Sen hemm "Mevsim Anormalliklerini"! belirleyeceksin habire yayınlarınla, manşetlerinle; sonra da müsebbibi olduğun iklimin masum bir kurbanı edasıyla çıkıp timsah gözyaşlarını saçmaktan imtina etmeyeceksin.
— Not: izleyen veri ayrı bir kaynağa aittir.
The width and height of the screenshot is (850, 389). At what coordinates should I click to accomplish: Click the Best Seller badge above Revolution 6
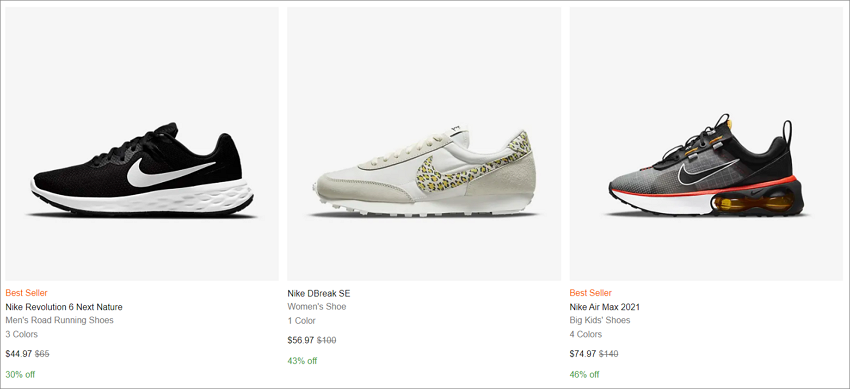pyautogui.click(x=27, y=293)
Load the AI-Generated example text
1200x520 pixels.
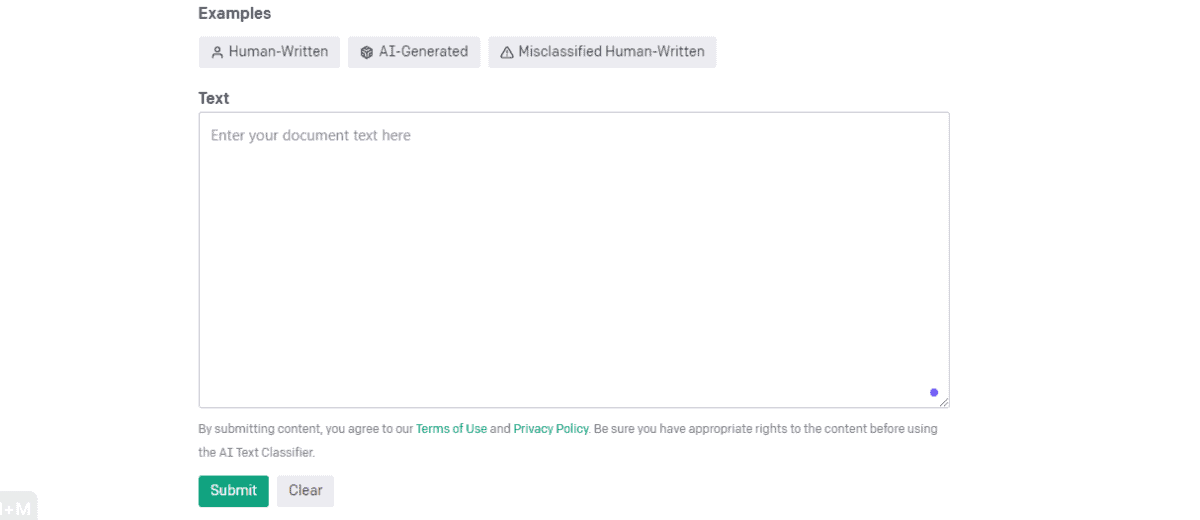(x=415, y=52)
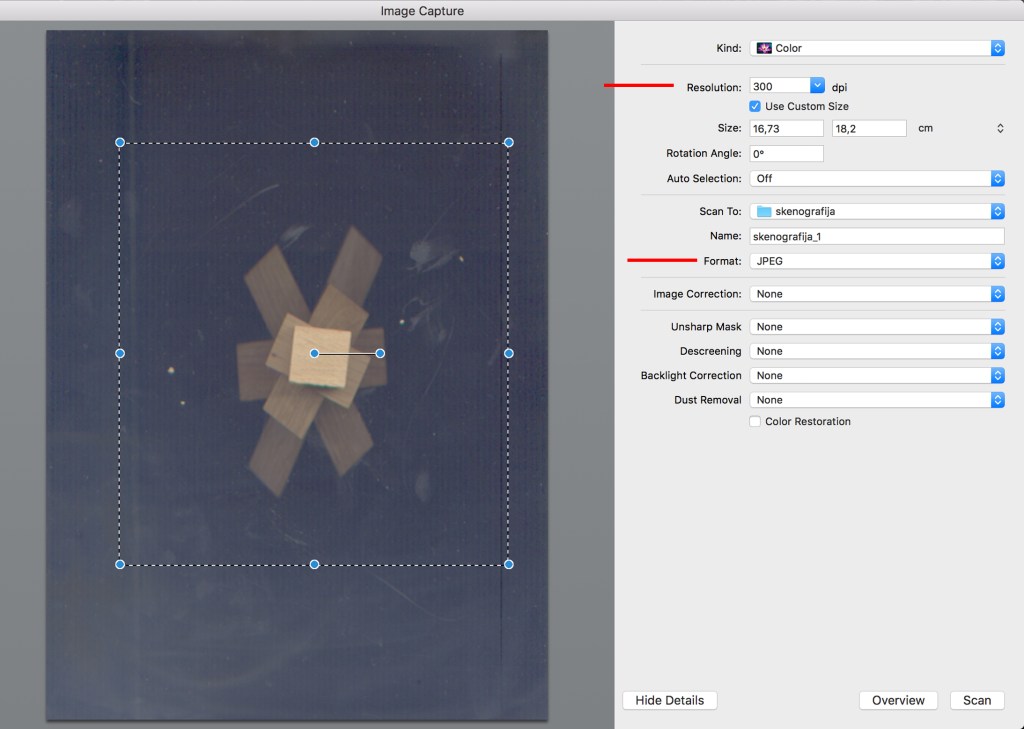Viewport: 1024px width, 729px height.
Task: Click the Name field skenografija_1
Action: tap(876, 236)
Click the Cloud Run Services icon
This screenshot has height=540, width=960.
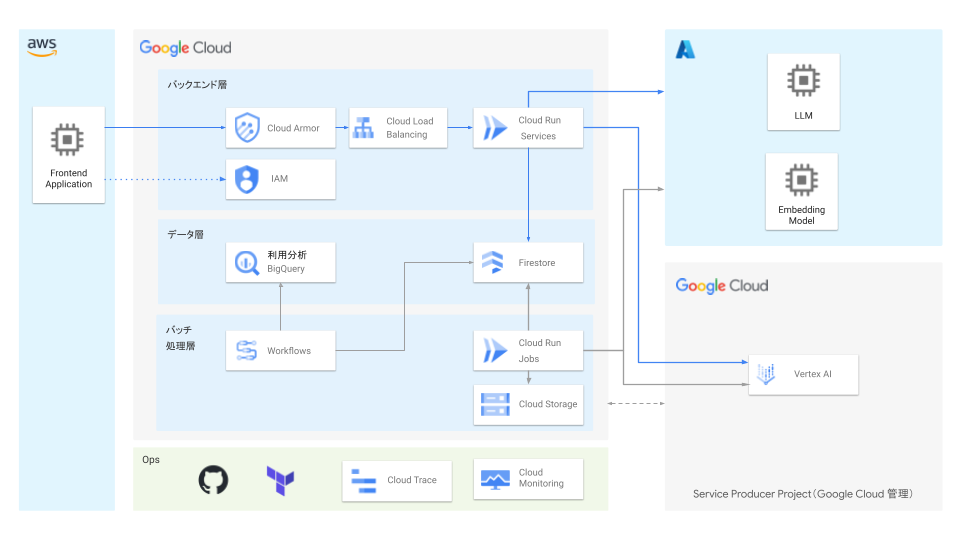[x=495, y=128]
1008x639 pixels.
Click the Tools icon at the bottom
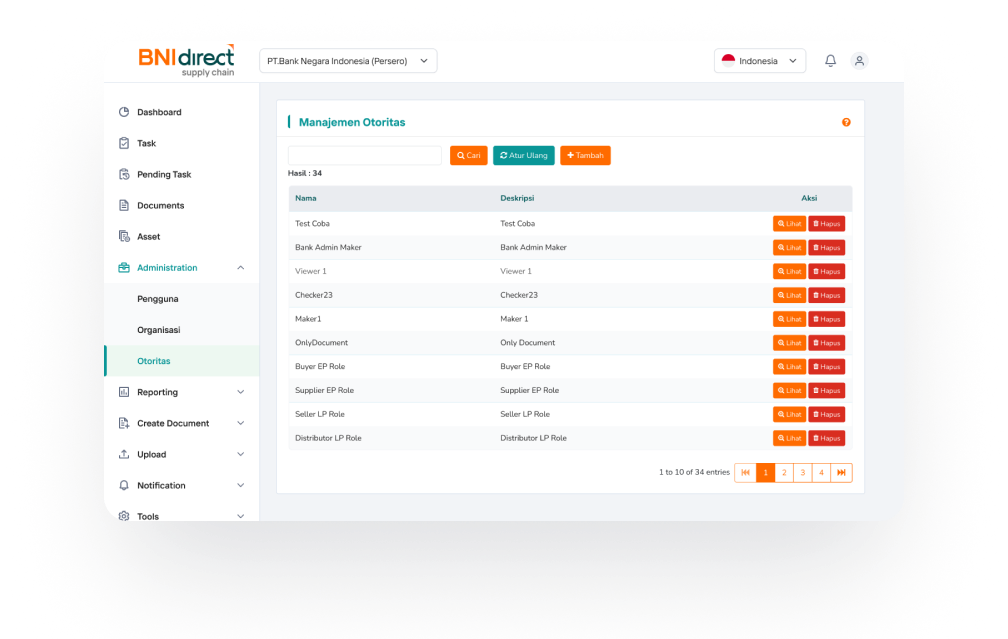click(x=125, y=516)
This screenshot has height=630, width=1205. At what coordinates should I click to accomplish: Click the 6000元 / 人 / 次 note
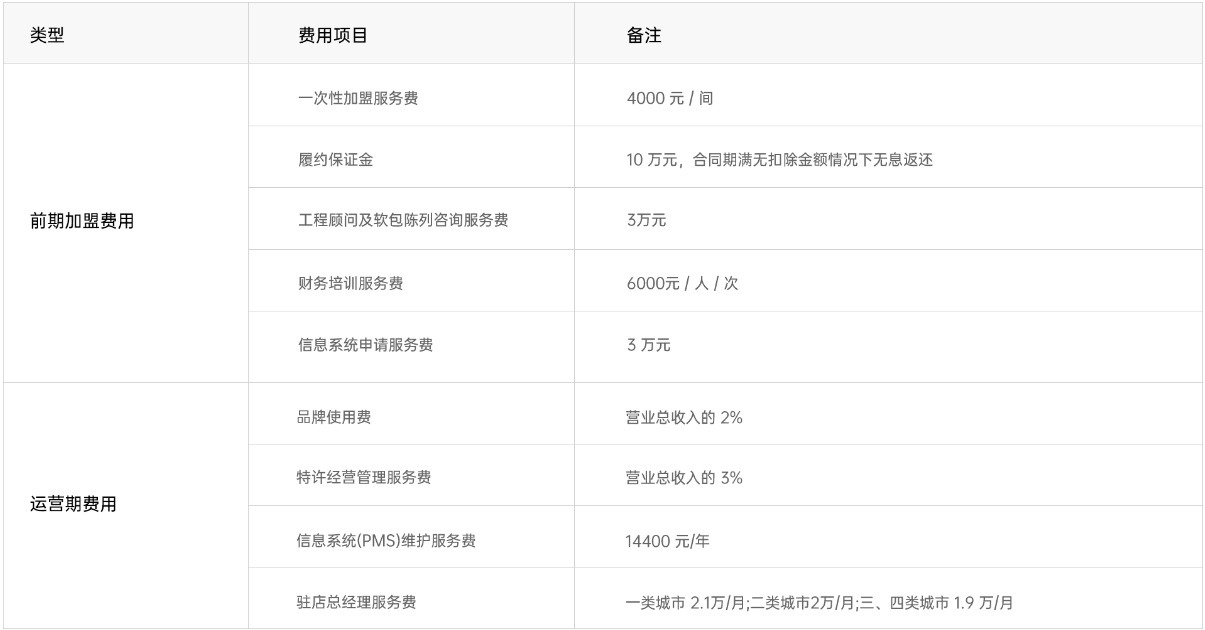click(682, 283)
Helal olsun!"

özellikle hürriyet adlı, isminin karşısında duran her şeyle müsemma gazete, bu ortamına yaratılmasında bir veli küçük'ten daha etkili ve daha güçlü. hani 'derin devlet' adını koyduğumuz, bilmem kaç kişinin oluşturduğu bir çekirdek örgüt tahayyyülümüz var ya, işte, şayet o 'derin devlet' bir örgüt değil de bir halet-i ruhiyyenin cisimleşmesiyse, hürriyet de bu ruh halinin beslenmesinin en önemli aktörü.
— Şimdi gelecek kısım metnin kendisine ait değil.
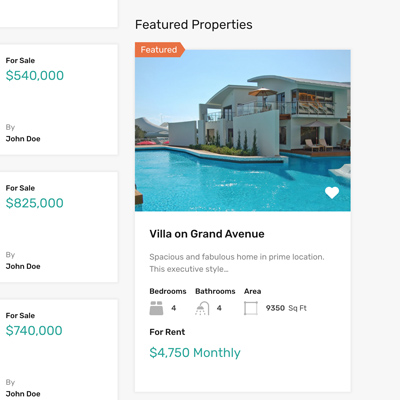
Task: Click the heart favorite icon on villa photo
Action: tap(332, 193)
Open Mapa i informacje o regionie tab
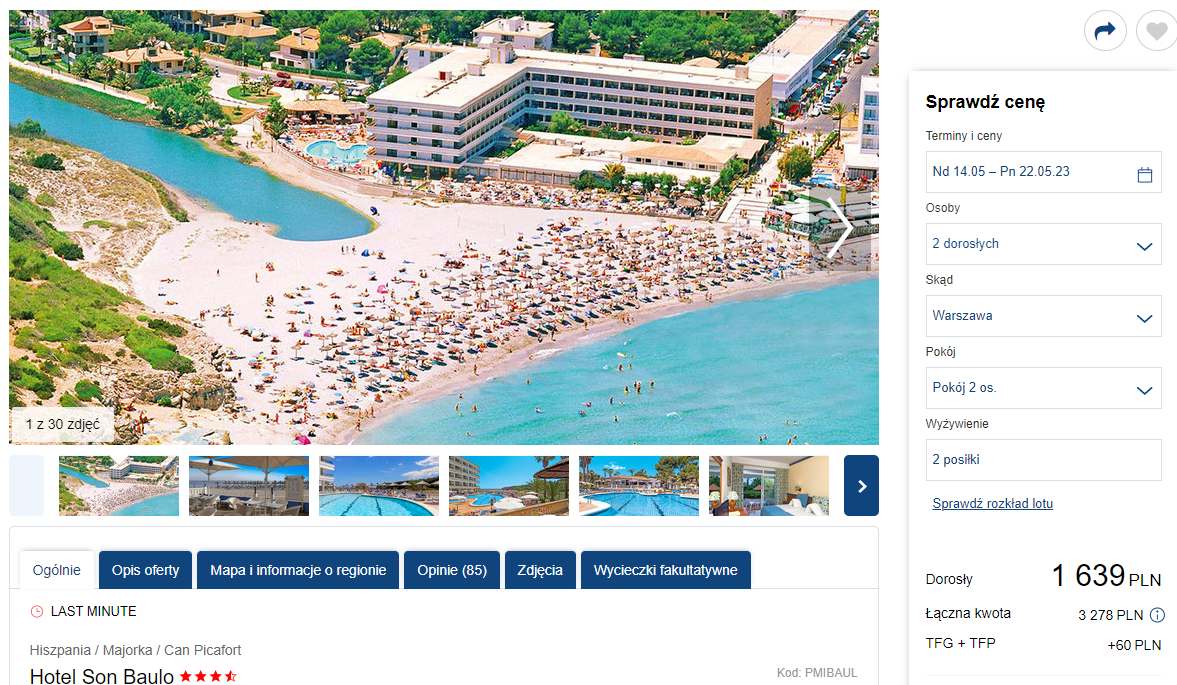The width and height of the screenshot is (1177, 685). pos(298,570)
bunlar unutulacak. oray eğin'in yazdığı acı gerçek: bu ülke için değmez. birinin bunu yazması gerekiyordu. bu ülkenin yurttaş olamamış, tek derdi 12 eylül'den sonra inşa edilen rant sistemi içinde yukarılara tırmanmak olan kalabalıkları için değmez.

dink'in ardından -1-

ölümü anlamlandırmaya başladığım yaştan beri, çok şükür, yakınlarımdan kimsenin ardından gözyaşı dökmek zorunda kalmadım. hatta o kadar şanslıyım ki bu konuda, yaşamanın bazen ip cambazlığına dönüştüğü bu ülkede, içime oturan son kaybım, 1991 yılında oldu.

bu yüzden bir dostum ölünce nasıl bir tavır takınacağımı bilmiyorum. bugüne kadar kötü bir şey olduğunda göğüslemekten korktum. arkadaşlarımın anneleri-babaları öldüğünde bile elim telefona gidip arayamadım. nedenini bilmiyorum, o anda söylenecek şeyleri söylemek istemediğim içindir muhtemelen.

hrant dink'in öldürülmesinde farklı bir şey oldu. ilk üç gün, ne olup bittiği anlamadım. gazeteleri şaşkınlığın getirdiği bir soğuklukla takip ettim. ama dün, cenaze görüntülerini görünce, sevdiğim birinin ölümünün nasıl bir şey olduğunu ilk kez bu kadar acıtıcı biçimde anladım. üç gündür bir damla damlamayan gözyaşı, şu son iki gündür sel olup akıyor.

ancak yalnızca hrant dink'in ölümüne akmıyor o gözyaşları. bu ülkeye solcu olarak 'düşmenin' bahtsızlığına, 'uygun koşullarda' 60 milyonun yarısının böyle bir cinayeti pekala onaylayabilecek olmasına, bu ülkede olup bitenlerin cezasız kalmasına akıyor.

en güzel örneği, veli küçük. kocaeli'de mafya babalarıyla içli dışlı olan, telefon kayıtları ortalığa dökülen, buna rağmen silahlı kuvvetler tarafından -tahmin edilebilecek nedenlerle- bir türlü soruşturulmayan, emekli olduktan sonra sedat peker tayfasıyla takılan, bu arada kendi özel güvenlik şirketini kuran, danıştay cinayetinin failiyle aynı karede fotoğraf veren, dink'in duruşmasına katılan, ardından dink'in kardeşinin ifadesine göre hrant dink'i tehdit eden veli küçük. emekli tuğgeneral veli küçük. silahlı kuvvetler'in şerefli bir neferi. derin devlet denilen şeyin cisimleşmiş hali.

veli küçük'ün tüm çalımıyla bu topraklarda caka satabilmesi, adalet hissi bakımından osmanlı devleti'nin son günlerinden bile daha geride olduğumuzu gösteriyor. en azından ermeniler'in vahşice katledilmesine neden olanlar, o dönemin daha hassas koşullarında bile yargılanıp cezalandırılmışlardı. şimdinin katilleri ise bırakın yargılanmayı, taltif ediliyorlar.

bugünün radikal'inde taner akçam'ın dediği üzre, "Hrant, 'Türkiye tarihiyle yüzleşmek zorundadır', dediği için vuruldu. 2007'de Hrant'a kurşun sıkan, sıktıran eller, 1915'te de Hrantlara kurşun sıkan, Ermenileri çölde boğan el aynı ellerdi. Hrant'a kurşun sıkanlar bize bir mesaj yolluyorlar. Diyorlar ki, "Evet! 1915'te yaptık 2007'de de gerekirse gene yaparız." Hrant'ı vuranlar, onu Türklük adına vurduklarını düşünüyor. Tıpkı 1915'te Hrant'ları vuranların söylediği, yaptığı gibi... "

umut denen şey de, insan bedeni gibi, milyonlarca hücrenin birbirine neredeyse mucizevi bir bağla bağlanmasından oluşuyor. ama bu ülke öyle bir ülke ki, bu umudun dört bir yanına kanserler, virüsler hemen yerleşiveriyor. o umudun ölüşünü çaresizce gözlemliyorsunuz.